But I do 10 light warmup, 10 medium warmup, then working set, usually manage 10,8,6 roughly speaking


----------



## Guest

Anyone doing sets of 8-12? Always thought it was the 8-12 rep range which was best for hypertrophy?


----------



## Dezw

Between 3 - 5 with good form is ideal.

I take my time, and reset my position after each rep to make sure the form is spot on.

Seen so many people hurting their back doing deadlifts, but it's not deadlifts that do that, it's deadlifts with bad techniquem guys trying to rip the bar off the floor.


----------



## Grantewhite

4 sets 12/10/8/6 increase 20kg per lift and i do 12 skull crushers at 30kg in my rest period between lifts.


----------



## simonthepieman

Anything over 5 is cardio


----------



## The Cheese

Between 3 and 5 reps. Any lower than 3 and I start hitting the weight where my form begins to go and I risk injury.

If I ever feel like going over 5 reps, I do rack pulls instead. I can go heavier, it's safer and I feel that I get more benefit from it. Because high reps means lower weight, lifting a deadlift for 10 normally just feels like cardio.

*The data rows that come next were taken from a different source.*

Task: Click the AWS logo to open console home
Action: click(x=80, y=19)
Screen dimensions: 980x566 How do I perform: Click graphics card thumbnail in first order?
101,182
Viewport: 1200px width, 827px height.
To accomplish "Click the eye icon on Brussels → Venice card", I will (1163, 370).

Rack Pulls, I can just keep lifting heavy until I fail and not worry too much that I'm going to screw my back up.


----------



## lambrettalad

1 light set for warm up 10-15 reps then slightly heavier for 10-15 reps.

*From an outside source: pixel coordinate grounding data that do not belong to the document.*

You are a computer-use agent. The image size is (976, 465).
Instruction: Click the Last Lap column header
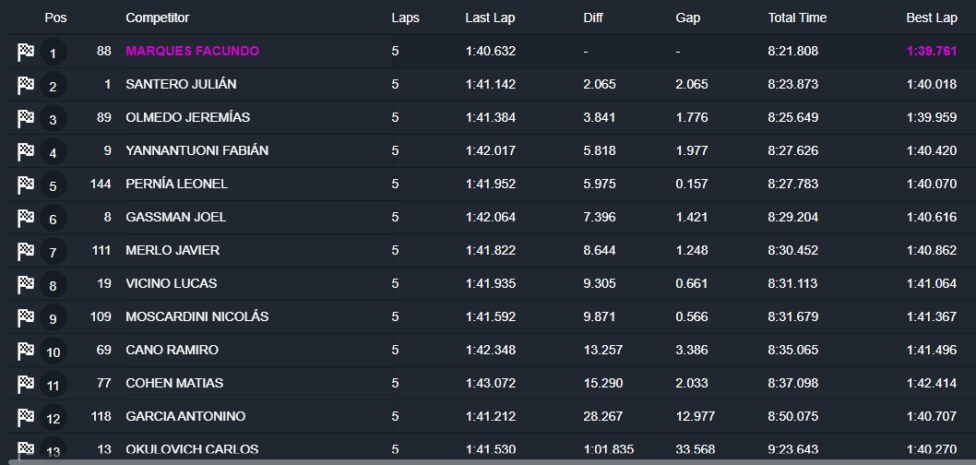(x=490, y=18)
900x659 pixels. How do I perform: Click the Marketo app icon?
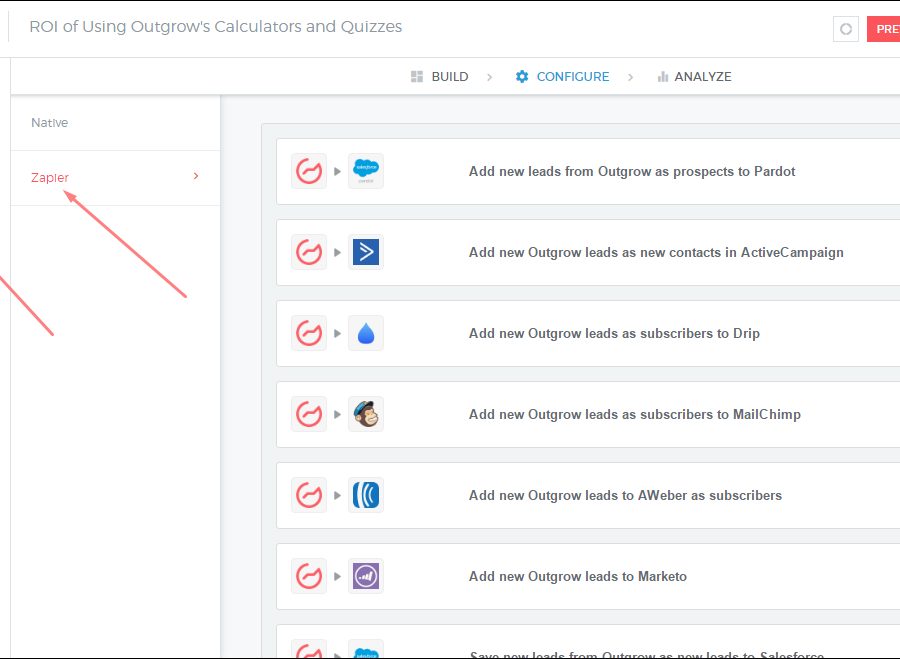[x=366, y=576]
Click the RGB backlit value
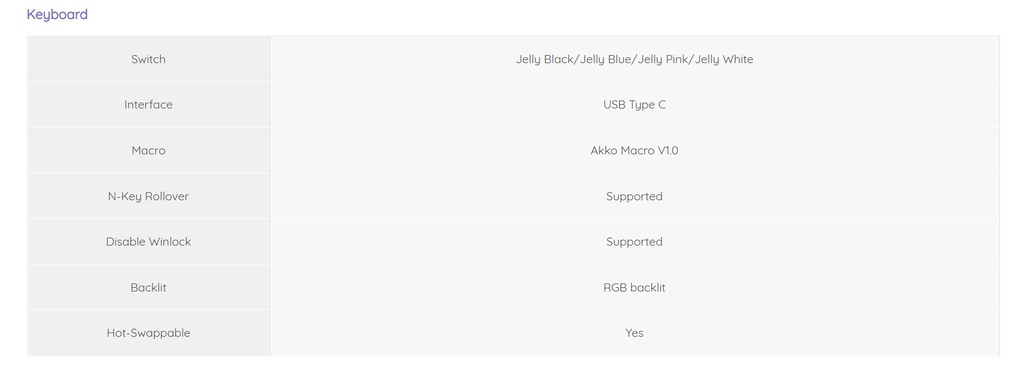1024x366 pixels. (634, 288)

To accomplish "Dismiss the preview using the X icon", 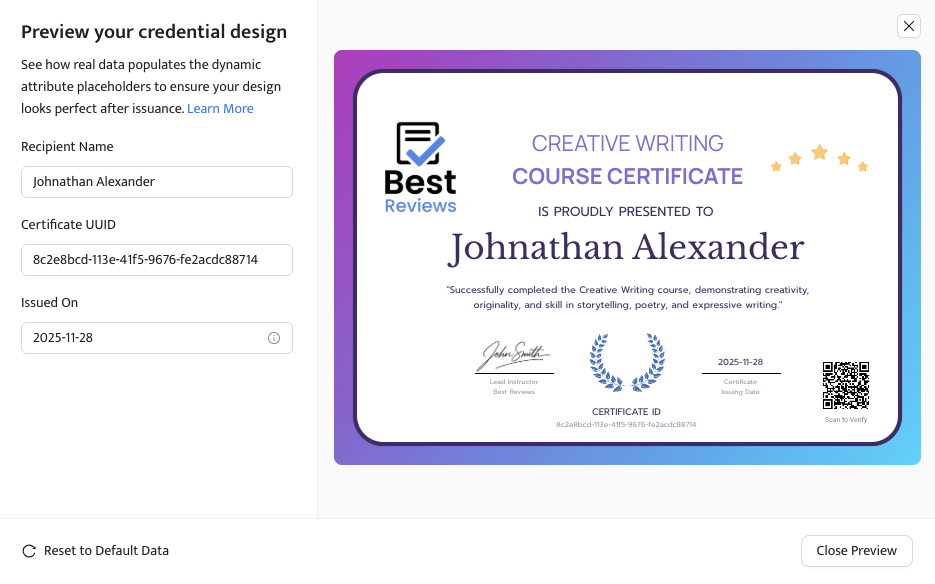I will 908,26.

Then 5×5 as heavy as possible.

Love dead lifts


----------



## Super_G

I do 5x5 one week then 4x8 the next. What works for me though might not work for you. Find what you think works and stick with it


----------



## marknorthumbria

i start from no plates, and put 1 plate on, 1 minute rest times untill i get to 4 plates and then increase rest times and keep going till i cant anymore.. i like volume


----------